The rotated coordinates.

Return type:

CartesianCoordinates

adam_core.coordinates.transform.cartesian_to_frame(coords: CartesianCoordinates, frame: Literal['ecliptic', 'equatorial', 'itrf93']) → CartesianCoordinates

Rotate Cartesian coordinates and their covariances to the given frame.

Parameters:

• coords (~adam_core.coordinates.cartesian.CartesianCoordinates) – Cartesian coordinates and optionally their covariances.

• frame ({'ecliptic', 'equatorial', 'itrf93'}) – Desired reference frame of the output coordinates.

Returns:

CartesianCoordinates – Rotated Cartesian coordinates and their covariances.

Return type:

~adam_core.coordinates.cartesian.CartesianCoordinates

adam_core.coordinates.transform.transform_coordinates(coords: CoordinateType, representation_out: type[CoordinateType] | None = None, frame_out: Literal['ecliptic', 'equatorial', 'itrf93'] | None = None, origin_out: OriginCodes | None = None) → CoordinateType

Transform coordinates between frames (‘ecliptic’, ‘equatorial’, ‘itrf93’), origins, and/or representations (‘cartesian’, ‘spherical’, ‘keplerian’, ‘cometary’).
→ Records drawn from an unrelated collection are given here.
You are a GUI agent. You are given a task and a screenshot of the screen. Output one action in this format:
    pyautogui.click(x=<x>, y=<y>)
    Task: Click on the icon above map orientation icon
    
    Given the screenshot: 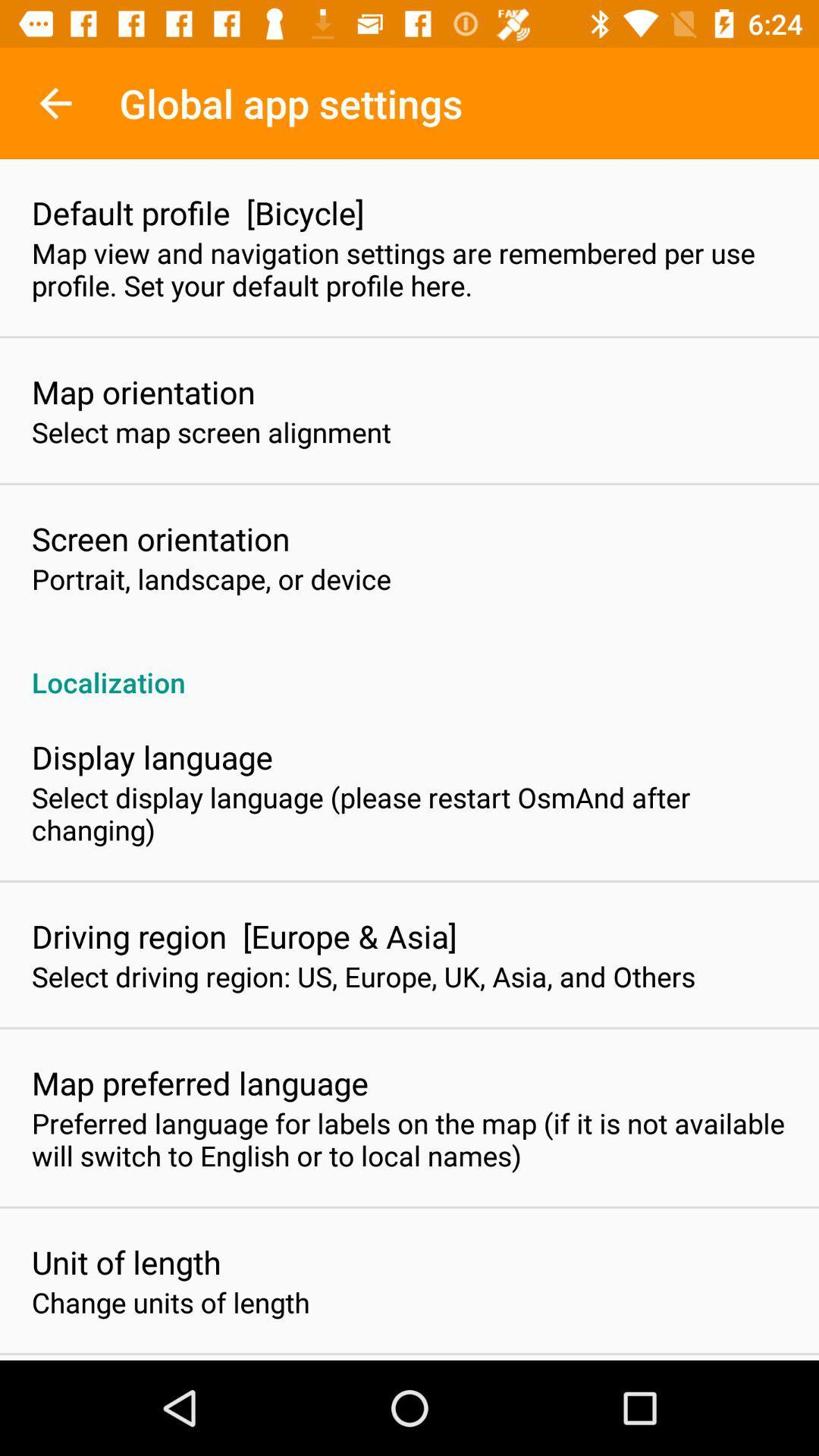 What is the action you would take?
    pyautogui.click(x=410, y=269)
Input coordinates may be defined from multiple origins but if origin_out is specified, all coordinates will be transformed to that origin.

Parameters:

• coords – Coordinates to transform between representations and frames.

• representation_out – Desired coordinate type or representation of the output coordinates. If None, the output coordinates will be the same type as the input coordinates.

• frame_out ({'ecliptic', 'equatorial'}) – Desired reference frame of the output coordinates.

• origin_out (~adam_core.coordinates.origin.OriginCodes) – Desired origin. Input origins may be either ~adam_core.coordinates.origin.OriginCodes or a str of an observatory code, but the output origin (this kwarg) should always be an ~adam_core.coordinates.origin.OriginCodes. If you are looking to generate ephemerides for an observatory, please use a ~adam_core.propagator.propagator.Propagator instead.

Returns:

coords_out – Coordinates in desired output representation and frame.

Return type:

~adam_core.coordinates.Coordinates

Raises:

• ValueError – If frame_in, frame_out are not one of ‘equatorial’, ‘ecliptic’. If representation_in, representation_out are not one of ‘cartesian’, ‘spherical’, ‘keplerian’, ‘cometary’, ‘geodetic’.

• TypeError – If coords is not a ~adam_core.coordinates.Coordinates object. If origin_out is not a ~adam_core.coordinates.OriginCodes object.